1.2. Characteristics#
Transactions in quasardb are snapshot based and provide repeatable reads. They can operate on an arbitrary number of entries provided they run within the configured maximum transaction time.
If two transactions attempt to write to the same entry, the first transaction to operate on the entry wins and the other transaction is canceled.
When a transaction writes to an entry, other transactions may access the previous value of the entry.
If a commit fails, uncommitted data is rolled back after a configurable time has elapsed. Committed committed data is rolled back to a previous version if possible.
During partial commit failures, dirty reads may happen.
1.3. Design#
1.3.1. Unique Transaction Identifier#
Every time a client creates a new transaction, the quasardb cluster provides the client with a unique transaction ID. This ID is generated from node IDs, which must be unique in the cluster, and a high resolution timestamp.
Relying on the cluster to generate timestamps ensures that offset client clocks cannot tamper with the order of the entries. However, all nodes must be synchronized to prevent a large spread between timestamps. This can be done with NTP, but preferably with PTP.
If two nodes generate the same timestamp for two different transactions, the transaction from the larger node ID appears “after” the node with the smaller ID. This is not an issue, as in the case of any transaction collision, an arbitrary decision is made about which transaction came “before” the other.
1.3.2. Multiple Versions and Garbage Collection#
As of quasardb 2.0.0, each entry is saved in the database as a series of concurrent entries, sorted by their transaction identifiers. To reduce the amount of storage and memory usage, old versions of each entry are automatically garbage collected.

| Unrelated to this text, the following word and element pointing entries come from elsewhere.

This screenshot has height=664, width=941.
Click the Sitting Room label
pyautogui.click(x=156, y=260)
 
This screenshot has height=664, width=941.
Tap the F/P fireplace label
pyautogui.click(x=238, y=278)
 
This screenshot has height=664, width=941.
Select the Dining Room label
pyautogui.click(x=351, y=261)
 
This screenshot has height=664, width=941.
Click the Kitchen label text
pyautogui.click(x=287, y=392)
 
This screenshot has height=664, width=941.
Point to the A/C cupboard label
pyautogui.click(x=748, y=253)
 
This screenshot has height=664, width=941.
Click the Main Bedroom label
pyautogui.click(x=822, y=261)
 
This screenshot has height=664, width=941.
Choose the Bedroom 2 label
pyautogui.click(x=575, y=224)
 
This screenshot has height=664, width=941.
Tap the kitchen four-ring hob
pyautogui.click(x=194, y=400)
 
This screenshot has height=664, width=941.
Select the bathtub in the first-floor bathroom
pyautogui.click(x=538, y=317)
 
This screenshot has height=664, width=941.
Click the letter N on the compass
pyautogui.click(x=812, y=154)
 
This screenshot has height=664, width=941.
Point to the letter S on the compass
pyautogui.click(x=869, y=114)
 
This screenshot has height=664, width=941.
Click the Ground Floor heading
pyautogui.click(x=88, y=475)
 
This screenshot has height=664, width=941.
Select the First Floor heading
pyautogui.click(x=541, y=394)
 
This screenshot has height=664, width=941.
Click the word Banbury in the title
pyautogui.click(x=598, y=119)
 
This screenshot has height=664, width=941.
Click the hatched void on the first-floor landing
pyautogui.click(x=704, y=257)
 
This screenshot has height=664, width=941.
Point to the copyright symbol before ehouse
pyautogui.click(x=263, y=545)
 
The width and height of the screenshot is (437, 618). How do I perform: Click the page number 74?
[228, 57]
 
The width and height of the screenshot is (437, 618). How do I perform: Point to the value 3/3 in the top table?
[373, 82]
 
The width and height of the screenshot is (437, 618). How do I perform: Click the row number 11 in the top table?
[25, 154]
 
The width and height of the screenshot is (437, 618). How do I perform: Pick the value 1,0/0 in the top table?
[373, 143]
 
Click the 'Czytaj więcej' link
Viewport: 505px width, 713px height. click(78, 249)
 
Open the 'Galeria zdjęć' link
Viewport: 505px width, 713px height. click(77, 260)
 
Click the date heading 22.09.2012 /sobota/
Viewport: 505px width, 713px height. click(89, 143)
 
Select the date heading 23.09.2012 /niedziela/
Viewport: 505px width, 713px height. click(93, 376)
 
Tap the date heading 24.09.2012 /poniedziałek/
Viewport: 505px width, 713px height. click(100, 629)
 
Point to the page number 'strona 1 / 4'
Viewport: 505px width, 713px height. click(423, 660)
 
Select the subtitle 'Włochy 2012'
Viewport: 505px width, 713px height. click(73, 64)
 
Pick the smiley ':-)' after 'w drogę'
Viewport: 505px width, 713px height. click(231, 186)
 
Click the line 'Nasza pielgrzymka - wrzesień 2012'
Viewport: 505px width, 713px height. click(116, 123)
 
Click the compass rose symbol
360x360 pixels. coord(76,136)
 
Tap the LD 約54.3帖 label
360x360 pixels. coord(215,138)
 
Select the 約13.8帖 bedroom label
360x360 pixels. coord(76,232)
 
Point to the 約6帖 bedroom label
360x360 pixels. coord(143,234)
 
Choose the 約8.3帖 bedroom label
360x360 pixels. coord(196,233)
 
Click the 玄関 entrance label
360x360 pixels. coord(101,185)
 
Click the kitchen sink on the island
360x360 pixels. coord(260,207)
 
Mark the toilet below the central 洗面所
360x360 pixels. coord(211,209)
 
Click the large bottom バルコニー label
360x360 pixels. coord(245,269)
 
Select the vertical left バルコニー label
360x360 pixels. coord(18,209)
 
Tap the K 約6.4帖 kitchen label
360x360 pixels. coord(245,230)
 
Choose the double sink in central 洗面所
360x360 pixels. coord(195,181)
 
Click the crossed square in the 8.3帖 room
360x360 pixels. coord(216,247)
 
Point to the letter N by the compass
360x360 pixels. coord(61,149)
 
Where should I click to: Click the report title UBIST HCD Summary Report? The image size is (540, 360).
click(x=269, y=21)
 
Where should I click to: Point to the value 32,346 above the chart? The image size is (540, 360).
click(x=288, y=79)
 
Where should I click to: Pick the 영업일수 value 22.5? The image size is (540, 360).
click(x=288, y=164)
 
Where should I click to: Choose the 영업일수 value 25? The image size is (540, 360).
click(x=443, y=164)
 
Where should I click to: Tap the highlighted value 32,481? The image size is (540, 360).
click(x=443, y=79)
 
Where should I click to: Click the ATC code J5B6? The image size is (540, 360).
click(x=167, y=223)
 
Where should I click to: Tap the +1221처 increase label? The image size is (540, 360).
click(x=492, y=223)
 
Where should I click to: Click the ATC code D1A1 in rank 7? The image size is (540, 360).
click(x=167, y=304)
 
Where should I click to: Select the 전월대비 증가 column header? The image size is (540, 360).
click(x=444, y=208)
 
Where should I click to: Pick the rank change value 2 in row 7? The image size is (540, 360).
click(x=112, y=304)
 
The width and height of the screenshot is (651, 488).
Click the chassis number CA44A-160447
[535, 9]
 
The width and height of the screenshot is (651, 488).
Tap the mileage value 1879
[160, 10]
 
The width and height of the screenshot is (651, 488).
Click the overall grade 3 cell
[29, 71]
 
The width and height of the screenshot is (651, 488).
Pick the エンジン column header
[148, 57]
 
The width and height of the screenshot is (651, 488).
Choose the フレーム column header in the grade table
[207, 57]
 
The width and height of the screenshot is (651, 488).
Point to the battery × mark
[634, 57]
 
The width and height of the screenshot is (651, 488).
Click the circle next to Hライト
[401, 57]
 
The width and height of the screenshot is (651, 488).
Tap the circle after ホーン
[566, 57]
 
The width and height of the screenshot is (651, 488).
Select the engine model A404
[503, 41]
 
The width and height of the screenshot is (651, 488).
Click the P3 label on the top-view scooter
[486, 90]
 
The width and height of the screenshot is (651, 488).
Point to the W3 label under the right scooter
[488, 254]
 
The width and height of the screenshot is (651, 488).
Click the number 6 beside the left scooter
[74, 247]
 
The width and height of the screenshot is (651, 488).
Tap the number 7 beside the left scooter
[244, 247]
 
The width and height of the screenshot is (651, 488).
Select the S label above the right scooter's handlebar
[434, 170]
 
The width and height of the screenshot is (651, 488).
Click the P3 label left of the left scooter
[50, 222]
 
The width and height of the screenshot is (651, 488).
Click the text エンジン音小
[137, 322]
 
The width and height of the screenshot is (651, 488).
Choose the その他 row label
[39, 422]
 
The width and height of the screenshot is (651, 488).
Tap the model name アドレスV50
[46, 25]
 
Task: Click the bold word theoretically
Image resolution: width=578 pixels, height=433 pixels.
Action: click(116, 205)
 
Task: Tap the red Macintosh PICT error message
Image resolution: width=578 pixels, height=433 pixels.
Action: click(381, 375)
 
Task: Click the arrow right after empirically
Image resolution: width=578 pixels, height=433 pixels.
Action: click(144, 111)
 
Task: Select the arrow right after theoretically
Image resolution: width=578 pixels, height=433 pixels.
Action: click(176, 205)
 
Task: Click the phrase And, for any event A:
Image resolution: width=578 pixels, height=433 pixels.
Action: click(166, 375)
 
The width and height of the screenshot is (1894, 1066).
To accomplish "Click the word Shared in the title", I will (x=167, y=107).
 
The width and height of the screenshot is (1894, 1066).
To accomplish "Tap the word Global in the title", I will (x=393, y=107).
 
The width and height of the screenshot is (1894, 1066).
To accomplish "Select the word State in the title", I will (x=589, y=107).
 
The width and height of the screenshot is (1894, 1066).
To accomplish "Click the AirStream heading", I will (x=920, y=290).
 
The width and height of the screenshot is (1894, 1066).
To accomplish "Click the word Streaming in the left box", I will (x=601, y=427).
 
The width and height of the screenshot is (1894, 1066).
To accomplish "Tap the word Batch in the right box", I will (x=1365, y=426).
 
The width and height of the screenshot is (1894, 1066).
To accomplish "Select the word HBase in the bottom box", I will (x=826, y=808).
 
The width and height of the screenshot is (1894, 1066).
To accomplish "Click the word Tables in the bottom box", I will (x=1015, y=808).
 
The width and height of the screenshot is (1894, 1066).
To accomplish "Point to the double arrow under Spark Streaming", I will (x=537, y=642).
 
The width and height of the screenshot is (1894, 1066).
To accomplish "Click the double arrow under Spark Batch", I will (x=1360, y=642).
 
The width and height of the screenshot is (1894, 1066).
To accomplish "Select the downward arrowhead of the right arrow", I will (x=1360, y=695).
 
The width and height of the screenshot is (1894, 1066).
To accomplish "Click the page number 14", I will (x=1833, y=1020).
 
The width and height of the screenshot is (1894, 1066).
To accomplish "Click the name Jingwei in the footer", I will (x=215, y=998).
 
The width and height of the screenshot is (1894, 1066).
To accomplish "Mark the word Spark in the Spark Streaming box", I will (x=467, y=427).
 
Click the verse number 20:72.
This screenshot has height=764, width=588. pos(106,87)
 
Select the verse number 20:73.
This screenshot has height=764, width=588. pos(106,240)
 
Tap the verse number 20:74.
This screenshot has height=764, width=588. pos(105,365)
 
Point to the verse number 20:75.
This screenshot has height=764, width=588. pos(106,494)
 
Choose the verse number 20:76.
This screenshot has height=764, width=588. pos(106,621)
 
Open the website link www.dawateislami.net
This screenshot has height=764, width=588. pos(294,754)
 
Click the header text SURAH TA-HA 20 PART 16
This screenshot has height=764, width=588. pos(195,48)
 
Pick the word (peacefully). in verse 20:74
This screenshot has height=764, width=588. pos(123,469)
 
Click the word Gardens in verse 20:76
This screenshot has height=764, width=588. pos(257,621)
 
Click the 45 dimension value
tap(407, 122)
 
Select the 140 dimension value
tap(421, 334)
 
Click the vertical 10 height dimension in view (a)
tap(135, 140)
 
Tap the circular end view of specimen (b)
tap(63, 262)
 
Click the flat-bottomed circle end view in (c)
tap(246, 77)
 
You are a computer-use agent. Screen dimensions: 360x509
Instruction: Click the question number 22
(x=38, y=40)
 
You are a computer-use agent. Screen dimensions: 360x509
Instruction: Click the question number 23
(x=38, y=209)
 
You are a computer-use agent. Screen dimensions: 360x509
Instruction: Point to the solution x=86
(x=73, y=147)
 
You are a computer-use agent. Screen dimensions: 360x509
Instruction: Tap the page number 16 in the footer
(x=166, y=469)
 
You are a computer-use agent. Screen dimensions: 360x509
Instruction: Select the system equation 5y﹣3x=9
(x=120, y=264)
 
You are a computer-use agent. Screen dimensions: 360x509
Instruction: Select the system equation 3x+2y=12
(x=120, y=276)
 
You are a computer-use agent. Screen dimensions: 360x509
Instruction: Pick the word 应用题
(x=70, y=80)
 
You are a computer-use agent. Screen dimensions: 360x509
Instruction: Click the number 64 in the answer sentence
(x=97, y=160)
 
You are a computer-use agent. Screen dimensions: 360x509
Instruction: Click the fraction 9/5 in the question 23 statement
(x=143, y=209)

The oldest version of the entry is removed if: * A new version of the entry is added and the total concurrent entries exceeds the cluster “concurrent entries” setting. * The version’s timestamp is more than twice the duration of the cluster “transaction duration” setting.
Adjust the “concurrent entries” and “transaction duration” settings to fit your cluster needs. If entries are updated frequently, reduce storage and memory usage by decreasing the concurrent entries limit. If entries are updated infrequently, reduce storage and memory usage by decreasing the transaction duration limit.
If a client requests a transaction ID that has been garbage collected, the cluster returns “not found”.
You may manually request garbage collection using the trim_all
command.
1.4. Batch or transaction#
Batch operations and Transactions are very similar. Prefer Transactions when order is important, or all operations must complete successfully, such as a data model update. Prefer Batch when order of operations is not important and when failure of a single operation is not critical, such as a view that updates its information regularly.